Jakarta (ANTARA) - Ekonom senior Indef Faisal Basri menilai data yang akurat merupakan hal yang krusial untuk mengurai masalah garam nasional yang masih berkutat soal tingginya impor di tengah rendahnya serapan garam produksi rakyat.

"Masalahnya data. Karena saat produksi naik, impornya juga naik. Kalau produksi turun, impornya juga turun. Ini repot menjelaskannya, makanya kita butuh data. Persoalannya menjadi relatif lebih mudah kalau datanya akurat sehingga perkiraan data akan akurat dan perkiraan impor juga akan lebih baik," kata Faisal Basri dalam webinar bertajuk "Mampukah Indonesia Swasembada Garam?", Kamis.

Menurut Faisal Basri, masalah yang kerap terjadi yaitu kuota impor yang tidak sesuai dengan kebutuhan sehingga terjadi rembesan ke konsumsi rumah tangga. Ketidaksinkronan data produksi dan kuota impor itu, menurut dia, juga terjadi karena politik kepentingan.

Baca juga: Kemenko: Hasil uji coba produksi garam tanpa lahan keluar akhir 2020

Ia mencontohkan kuota impor garam pada 2018 mencapai 3,8 juta ton.
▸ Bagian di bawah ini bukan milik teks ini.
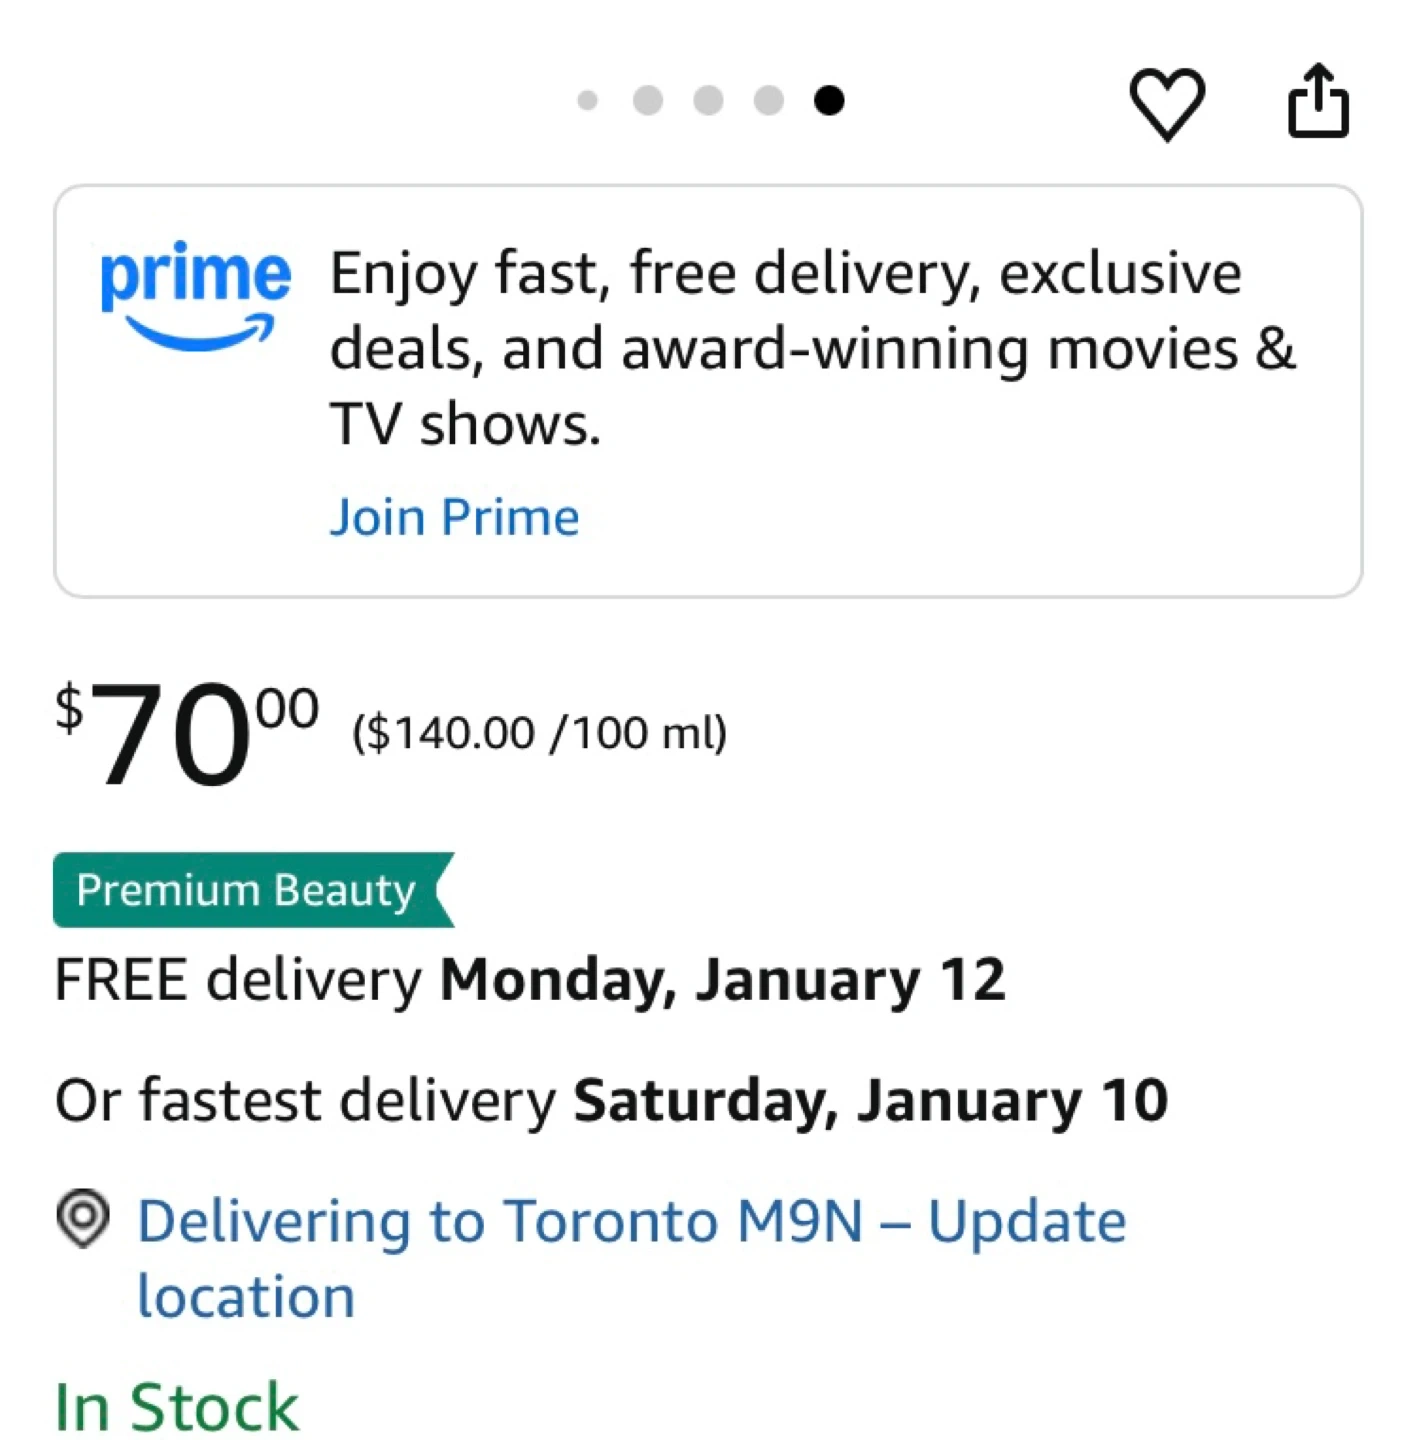Go to the second image carousel dot
This screenshot has width=1417, height=1440.
648,100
Impor yang melimpah itu bahkan melewati kebutuhan industri. Di sisi lain, kebijakan itu juga membuat garam produksi petambak lokal tak terserap.

"Garam ini komoditas buat bagi-bagi rente. Meski harganya murah tapi volumenya jutaan ton. Sama seperti kuota ekspor benih lobster, terjadi di gula dan lainnya. Banyak politisi masuk bisnis untuk biayai politik, korbannya petani atau petambak garam. Padahal kalau secara teknis, sederhana sekali," kata Faisal Basri.
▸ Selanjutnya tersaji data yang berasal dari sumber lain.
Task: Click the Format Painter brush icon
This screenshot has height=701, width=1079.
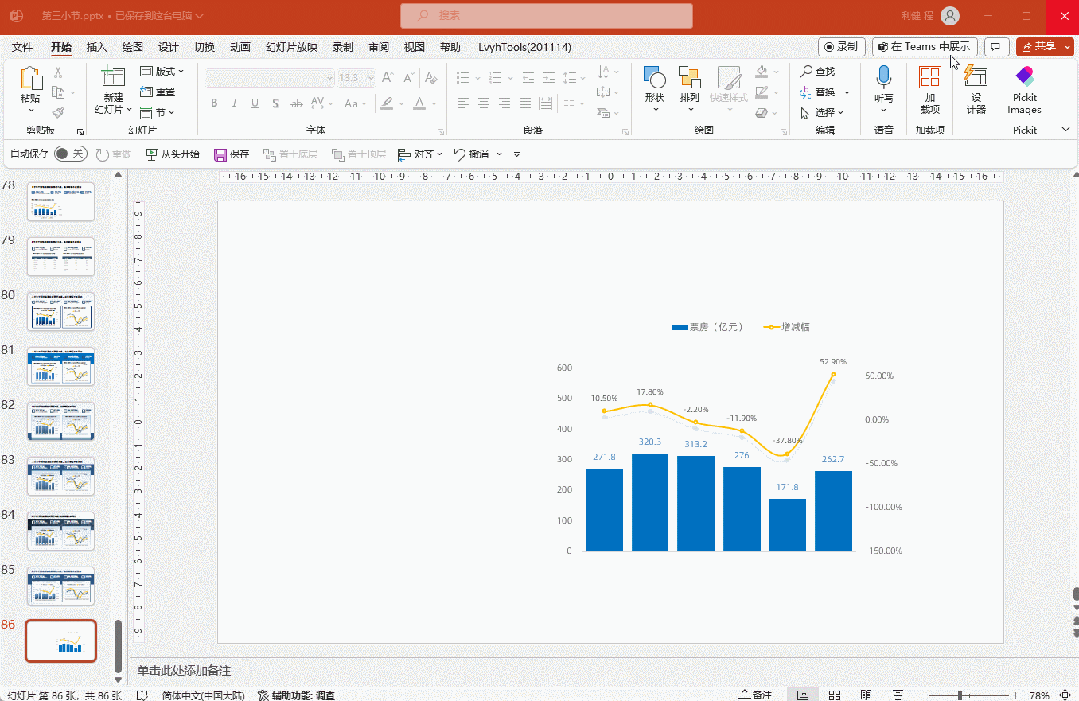Action: tap(58, 113)

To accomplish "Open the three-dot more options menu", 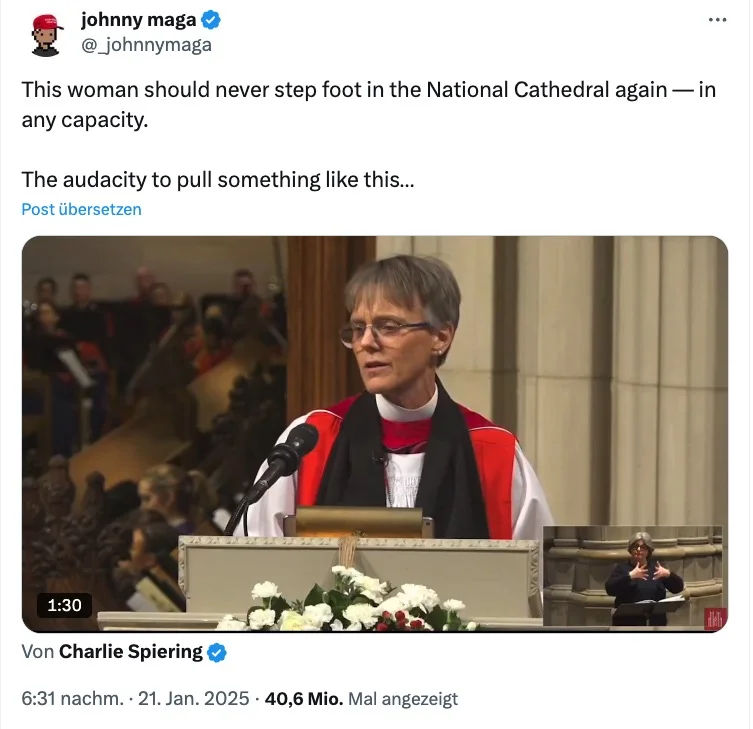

Dalam kesempatan yang sama, Guru Besar Fakultas Teknik Universitas Indonesia (UI) Misri Gozan megakui data garam yang akurat memang krusial untuk kebijakan garam. Ia juga mencatat Indonesia baru satu kali menggelar sensus garam. Meski ikut terlibat, ia mengaku tidak bisa mengakses hasil sensus tersebut.
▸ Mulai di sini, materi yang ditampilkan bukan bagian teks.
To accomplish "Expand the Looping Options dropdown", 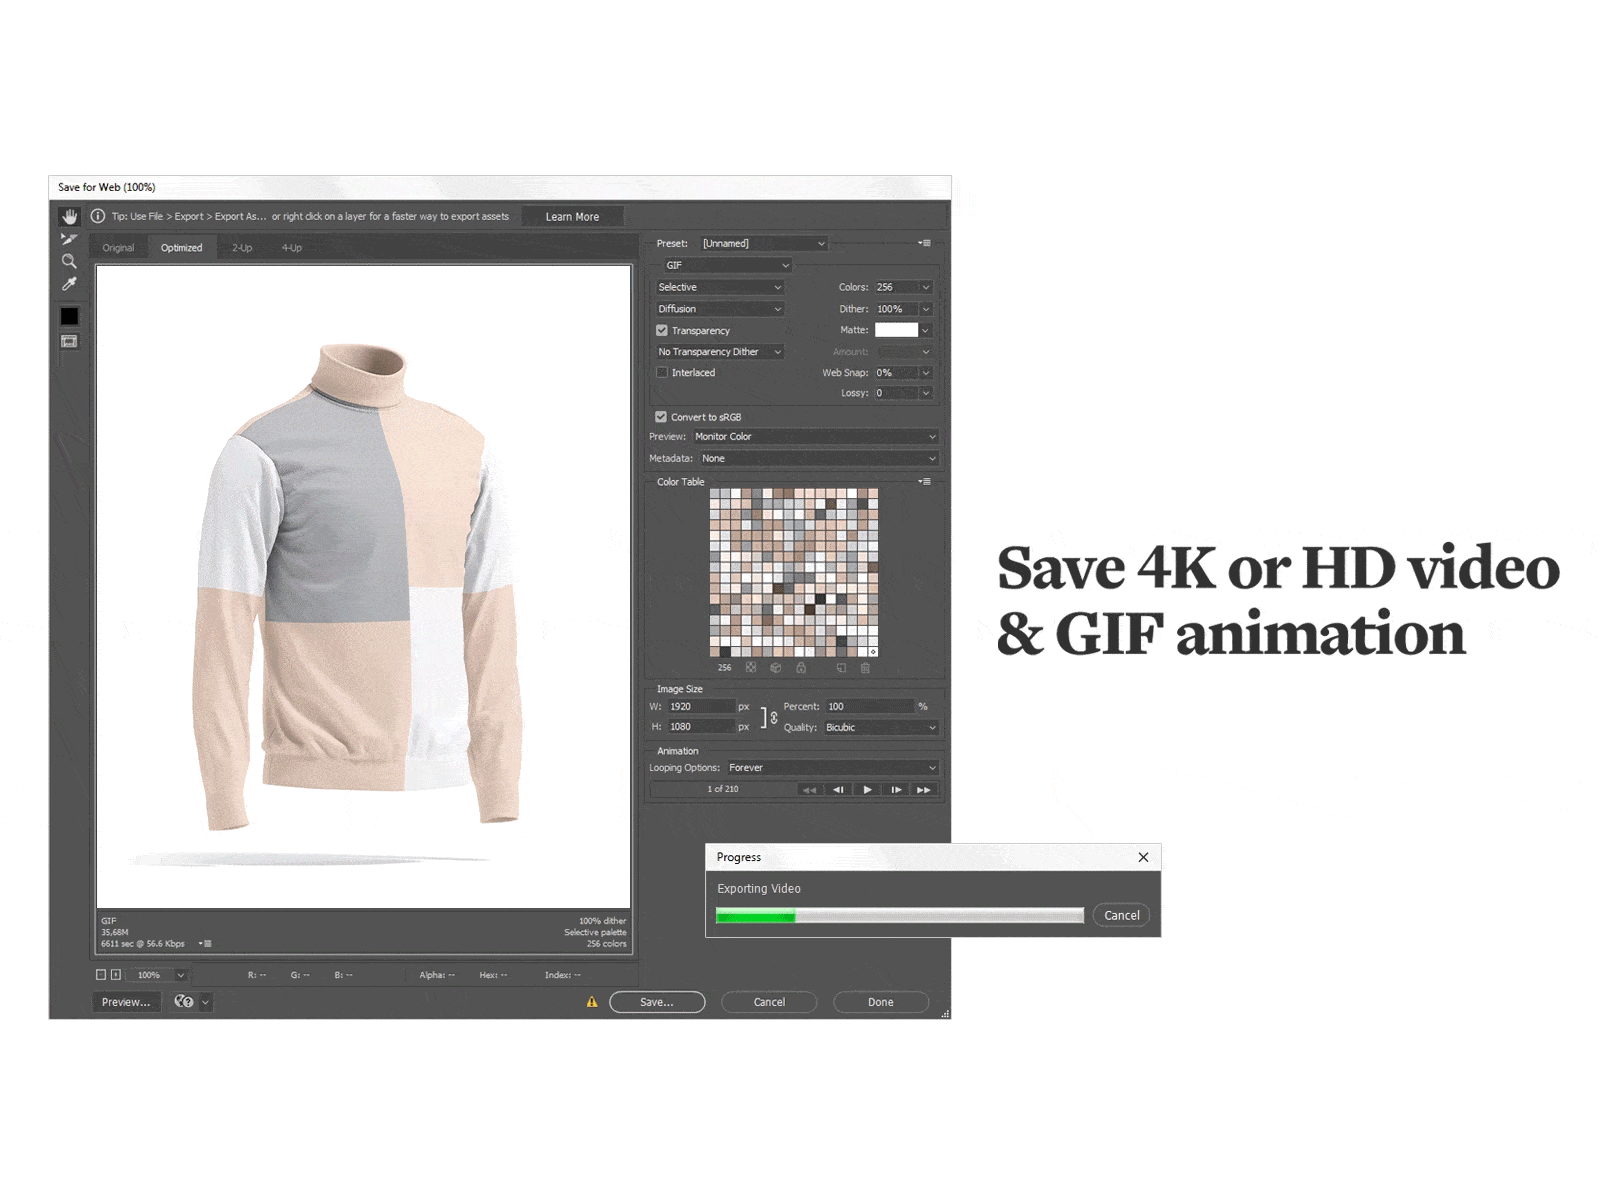I will [x=831, y=768].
"Kami terlibat di sensus tapi datanya kami tidak bisa melihat hasil akhirnya yaitu data lahan, produksi, data petambak," katanya.

Baca juga: Kemenperin petakan strategi tingkatkan produksi garam lokal

Menurut Misri, masalah data penting selain untuk menentukan kebijakan impor juga terkait dengan pemberian bantuan yang tepat sasaran. Ia menyebut pemerintah banyak menggelontorkan dana untuk kelompok petambak, namun yang masuk daftar adalah ibu rumah tangga biasa.

"Yang di lapangan, yang betul-betul berjibaku di lahan garam, mereka tidak masuk dalam daftar tambak milik pemerintah," katanya.

Mengutip data neraca garam yang diolah Kemenko Maritim dan Investasi tercatat kebutuhan garam nasional 4,5 juta ton pada 2019, sementara produksi dalam negeri hanya 2,85 juta ton, sehingga Indonesia mengimpor 2,69 juta ton garam.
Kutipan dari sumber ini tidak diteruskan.